Hawkish Fed Hammers Sentiment:

  • The Federal Reserve delivered another 0.25% rate hike, but its hawkish rhetoric cast a long shadow.
  • Officials hinted at continued tightening, even at the risk of economic slowdown, to combat persistent inflation.
  • This triggered fears of an “earnings recession” and further dampened investor sentiment.

Weaker Economic Data:

  • Economic data pointed towards a potential slowdown.
  • Retail sales and industrial production grew at a slower pace, while consumer confidence remained subdued.
  • These numbers fueled concerns about the impact of higher rates on economic activity and corporate profits.

Bond Yields Climb:

  • The 10-year Treasury yield soared from 4.15% to 4.58%, reflecting the market’s anticipation of more rate hikes.
  • This further pressured growth stocks and caused a flight to safety towards bonds.

Global Malaise:

  • International markets mirrored the US weakness.
  • The MSCI EAFE fell 3.4%, with European economies grappling with energy shortages and inflationary pressures.
  • Emerging markets suffered even more, with the MSCI EM dropping 2.6% amidst slowing growth in China and global risk aversion.

Other Notable Events:

  • The UK entered a recession, raising concerns about a similar path for other economies.
  • Geopolitical tensions remained elevated, with the war in Ukraine and US-China relations presenting uncertainties.
  • Supply chain disruptions continued to impact businesses and add to inflationary pressures.

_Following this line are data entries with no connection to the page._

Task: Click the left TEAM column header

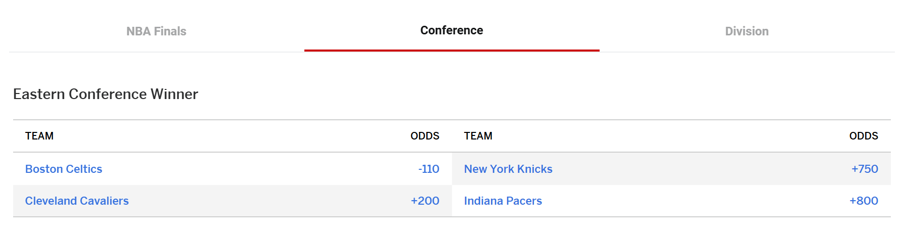Action: 39,136
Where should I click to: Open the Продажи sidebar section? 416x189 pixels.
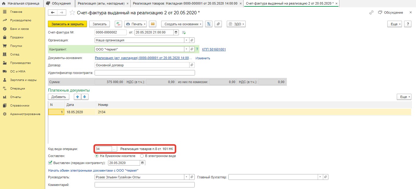coord(17,37)
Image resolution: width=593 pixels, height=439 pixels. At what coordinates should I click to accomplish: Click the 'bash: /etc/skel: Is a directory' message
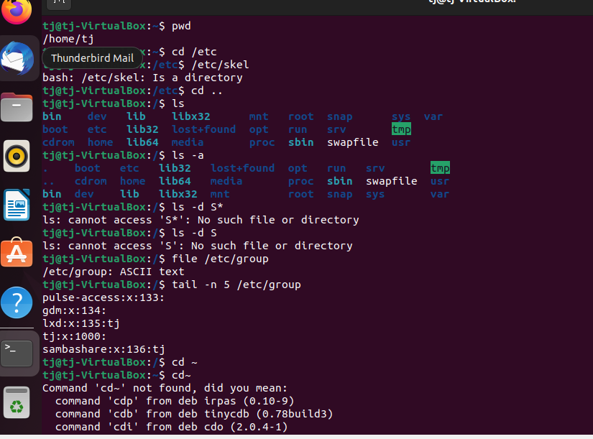pos(142,78)
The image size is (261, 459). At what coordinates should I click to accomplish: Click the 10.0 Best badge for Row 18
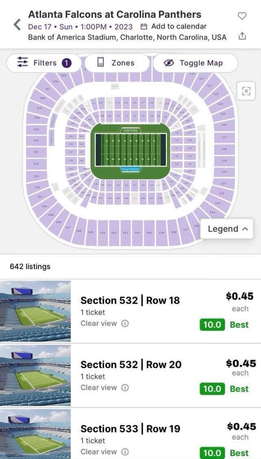(224, 325)
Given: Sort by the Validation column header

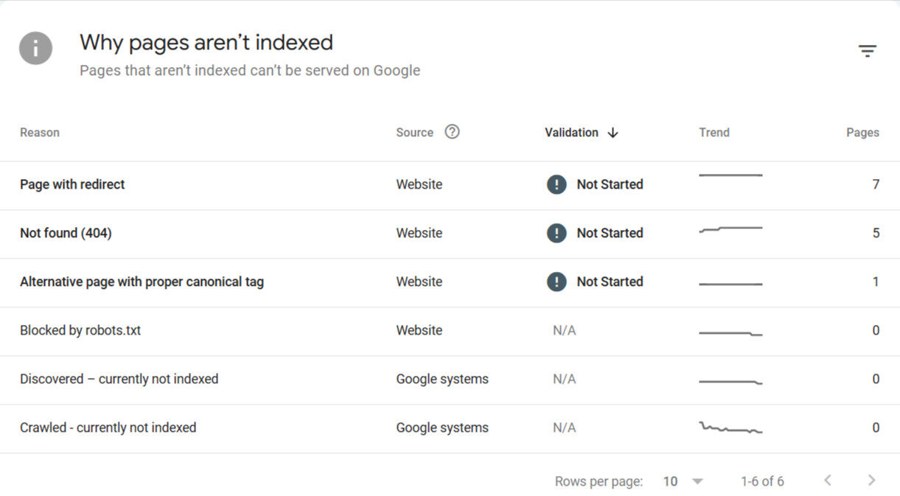Looking at the screenshot, I should point(571,133).
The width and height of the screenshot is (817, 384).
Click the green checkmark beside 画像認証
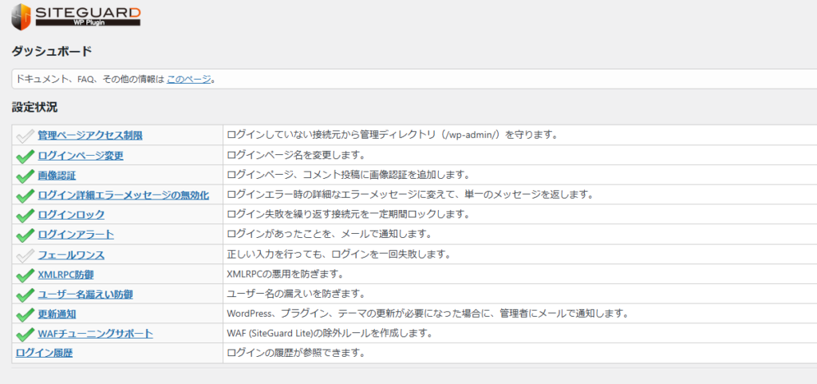coord(25,176)
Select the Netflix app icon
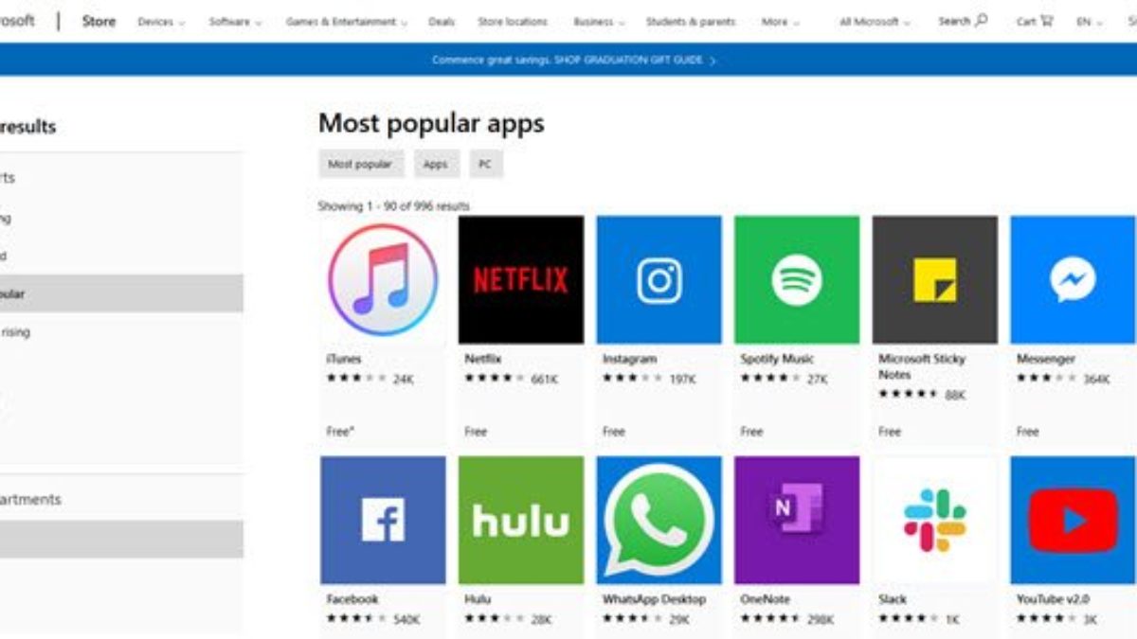This screenshot has width=1137, height=639. tap(521, 279)
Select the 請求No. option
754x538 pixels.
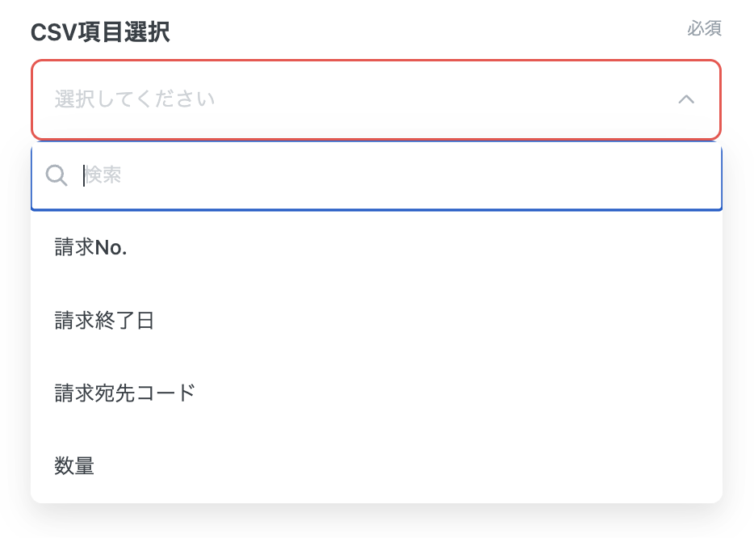(91, 249)
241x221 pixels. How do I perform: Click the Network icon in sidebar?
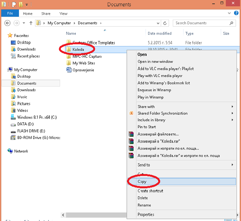[x=21, y=151]

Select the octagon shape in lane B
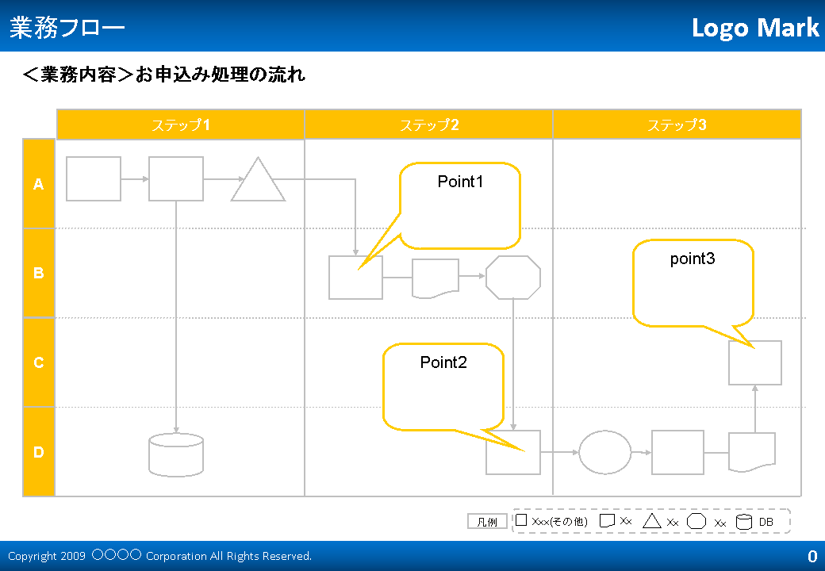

Overall, September 2023 was a harsh reality check for financial markets. The optimism of earlier months dissipated under the weight of rising interest rates, slowing economic growth, and heightened geopolitical anxieties. October will be crucial in determining whether this downturn is a temporary blip or a sign of a longer-term bear market.

Week Ending 9/22/2023

RECENT MARKET NEWS

  • US markets down by 2.98% for the week and are now down 4.24% for the month, international stocks fall by 1.99%. Bonds were down by 0.46% and down by 1.54% for the month. The 10-year bond hit a 16-year high.
  • The CPI was up by 0.6% month over month and 3.7% year over year, mainly due to higher energy prices.
  • There is still hope for a soft landing, but inflation, fed policy, and higher interest rates all present challenges.
  • The US budget deficit was $1.5 trillion as of the end of August, up by $577 billion from last year. And, of course, higher interest rates will make the situation that much more unmanageable.